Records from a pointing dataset
********************

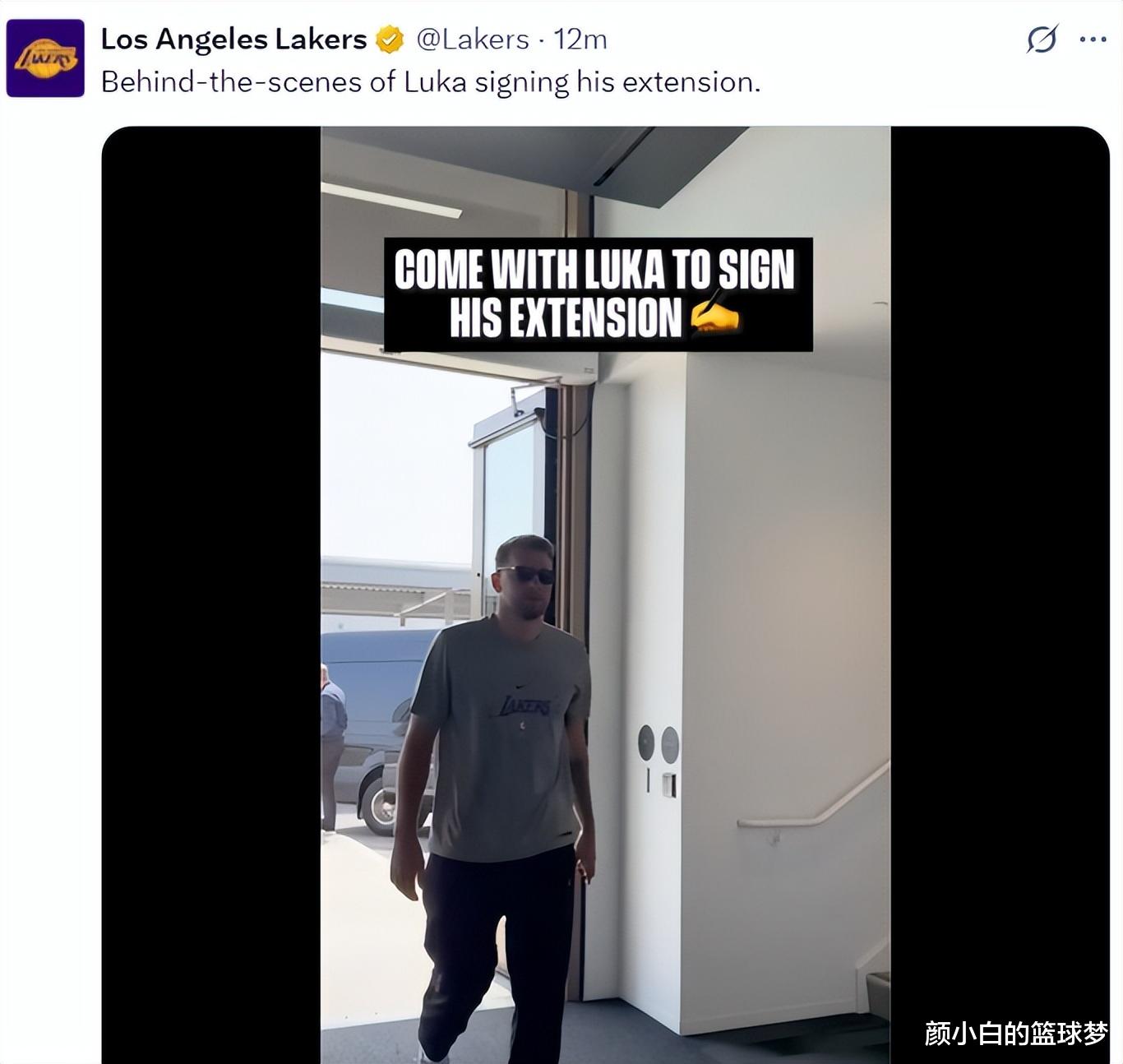Viewport: 1123px width, 1064px height.
Task: Click Luka's dark sunglasses in the video
Action: (526, 574)
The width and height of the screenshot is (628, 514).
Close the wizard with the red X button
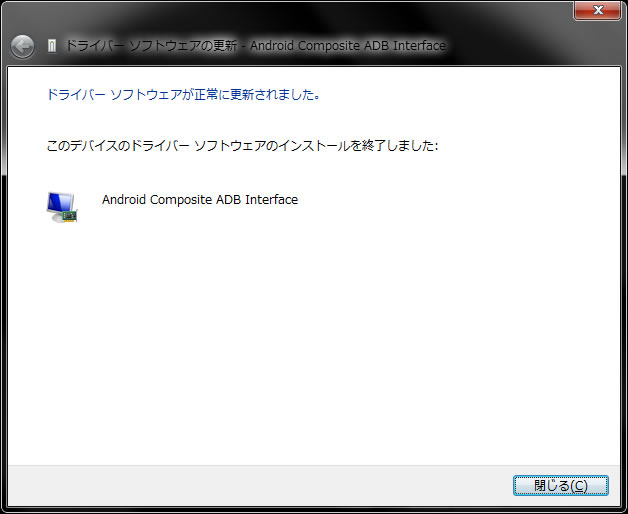[598, 10]
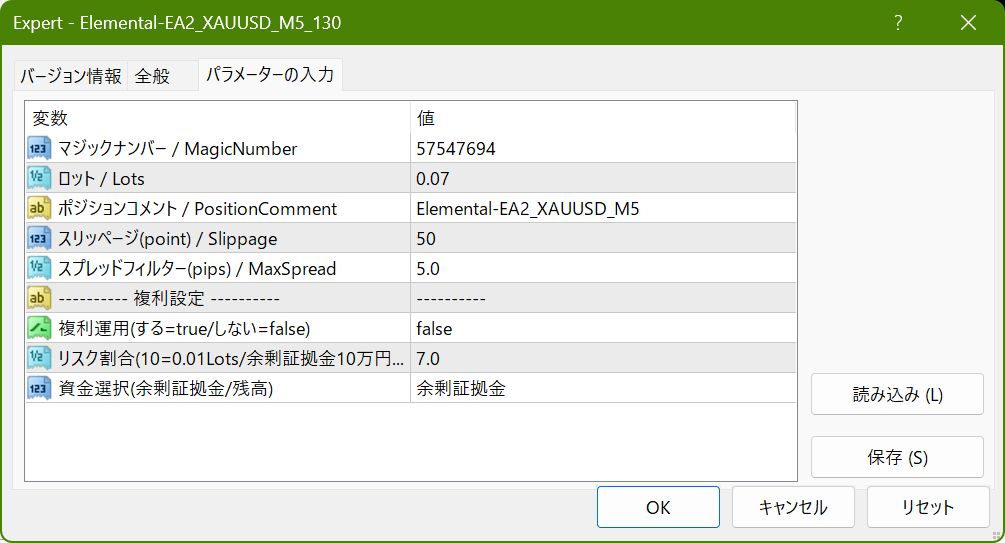The height and width of the screenshot is (543, 1005).
Task: Click the MagicNumber integer type icon
Action: point(39,149)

********************

_PROBLEM DETAILS_
Reproduce the records with every "wizard" switched to "window" and nothing else changed, leaving the pictures out.

_EXERCISE RESPONSE_
Viewport: 1123px width, 1064px height.
Task: Click Luka's dark sunglasses in the video
Action: (526, 574)
The width and height of the screenshot is (628, 514).
Close the window with the red X button
[598, 10]
The height and width of the screenshot is (543, 1005).
Task: Click the MagicNumber integer type icon
Action: point(39,149)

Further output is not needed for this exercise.